Игра лентой хлыста похожа на рисование в воздухе, без вздохов, без остановок. Двигаться приходится одновременно корпусом и рукой, иногда делать резкие движения с малой амплитудой без движения туловищем.
Музыка на несколько ударов замедляется, и мы отгибаемся назад… А потом одновременно выбрасываем вперед руки, обмениваясь оружием, отправляя жалящих змей в свободный реющий полет…
Рев зала достигает моих ушей даже сквозь вкладыши с музыкой. И я отвлекаюсь на микроудар… но все-таки успеваю перехватить летящую чужую рукоятку, закрутив почти идеальным кругом, одновременно делая мах ногой и… отступая. Потому что белый вихрь из лент и смертельных объятий на огромной скорости с рваными изменениями ритма движения, амплитуды, эмоций и темпа наступает и захватывает все большую часть площадки.
Меня.
Струны заходятся истерическим воплем.
Я не фиксируюсь в промежуточных положениях тела, молниеносно перетекаю то в одну позу, то в другую, позволяю уничтожать и сминать пространство возле меня, а потом делаю замах…
Чтобы закрутить светящуюся спираль вокруг неподвижно замершего воплощения Света.
И едва не теряю равновесие, слыша первые строчки влившегося в гармонию уничтожающей музыки вокала.
Мне удается не задеть её, не ранить, как бы ни хотелось на крохотный миг отпустить кнут и вырвать кусок мяса из предавшего тела… Но вот я уже сам в подчиненной позиции, а девушка летит вокруг меня, циклично повторяя сложную схему движений, демонстрируя гордую осанку, идеально выточенные ноги, силу мышц. Шагая то мягко, перекатываясь, то остро, совершая взмахи, похожие на волну, но с неравномерной скоростью, все затухая к концу этого беспощадно прекрасного рисунка, подсвеченного бросками острого жала по воздуху: сначала вокруг моих ног, потом вокруг плеч, головы…
Крохотная ошибка — и меня не спасет ни один медицинский регенератор. Что спасать в отлетевшей голове?
Щелк. Щелк.
Мы возвращаемся в исходную позицию, теперь сплетаясь то свободными ногами, то руками, балансируя на грани равновесия, взмывая вверх, превращая кнуты в единый механизм со сложными узорами, оставляющими след.
Я пытаюсь понять ускользающую мысль, но не могу сконцентрироваться, я слишком сосредоточен на последних движениях то динамически выносящих почти на край круга, то заставляющих застыть в статике.
Щелк.
Мы уже почти не закручиваем хлысты. Они лишь осторожно дрожат рядом с нами, идущими друг другу навстречу скользящим шагом, не отрывая ступней от платформы. Глаза в глаза…
Потому что в борьбе Света и Тьмы не бывает победителей, они слишком важны для Вселенной.
Я не знаю, что она видит в моих глазах, потому что чувствую лишь боль и опустошение… Снова. А в ее… Прощение?

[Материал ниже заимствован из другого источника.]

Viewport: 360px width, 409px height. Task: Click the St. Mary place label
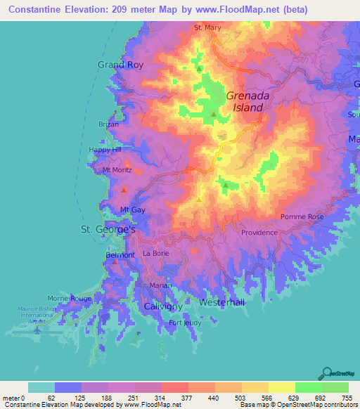pos(207,29)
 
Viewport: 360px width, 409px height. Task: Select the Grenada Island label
pos(245,102)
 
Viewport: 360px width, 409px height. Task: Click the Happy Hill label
pos(105,150)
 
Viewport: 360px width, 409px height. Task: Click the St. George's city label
pos(108,229)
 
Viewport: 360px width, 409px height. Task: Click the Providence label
pos(259,233)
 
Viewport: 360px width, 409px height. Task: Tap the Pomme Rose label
pos(302,217)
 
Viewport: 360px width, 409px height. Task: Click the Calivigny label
pos(163,307)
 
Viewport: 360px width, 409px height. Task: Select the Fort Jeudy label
pos(184,323)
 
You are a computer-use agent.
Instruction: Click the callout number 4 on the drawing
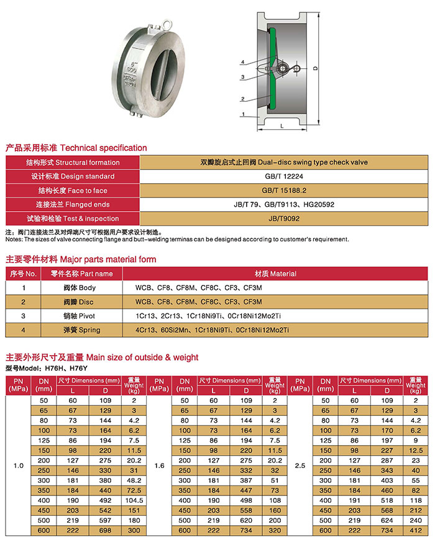tap(243, 62)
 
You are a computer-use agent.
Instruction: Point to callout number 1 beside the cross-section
tap(243, 114)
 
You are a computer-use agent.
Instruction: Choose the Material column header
tap(275, 274)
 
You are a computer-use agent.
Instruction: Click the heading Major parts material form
tap(81, 259)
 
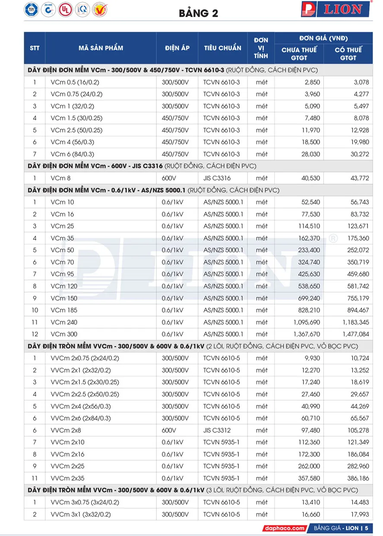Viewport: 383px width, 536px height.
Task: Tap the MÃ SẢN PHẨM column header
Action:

Глаза Аррины вдруг меняют цвет на фиолетовый, я слышу последние аккорды. И, оказавшись на нужном расстоянии, мы синхронно взмахиваем хлыстами и на один удар замираем неподвижно. Пока к голове каждого из нас летит светящийся кончик.
Вокруг шей у нас специальный толстый обруч, способный защитить даже от лазерного хлыста. Но он выглядит частью одеяния, потому зрители не знают, что мы не собираемся погибать.
Кажется.
Потому что в последнее мгновение, перед тем как меня коснулась лента, я понял, что Аррина чуть сменила траекторию. И хлыст, вместо того чтобы плотно обхватить шею и притянуть меня — в то время, как я притягиваю партнершу, — самым кончиком заденет одну чувствительную точку.
И падая — бесконечно долго — на пол, слышу в голове последние слова песни.
Буду сильной, высушу слезы,
Разорву любовь свою в клочья,
И она осыплется пеплом,
Лишь бы ты не приснился ночью…
И ярким озарением я уже знаю, что будет, когда я очнусь…
Я не ошибся. Все посчитали, что такое окончание танца мы и репетировали — и судьи даже добавили нам баллов. Но Аррина улетела, пока я был в отключке. А меня отправили на транзитный пункт, откуда я на следующий день отправился на околопланетную станцию Академии.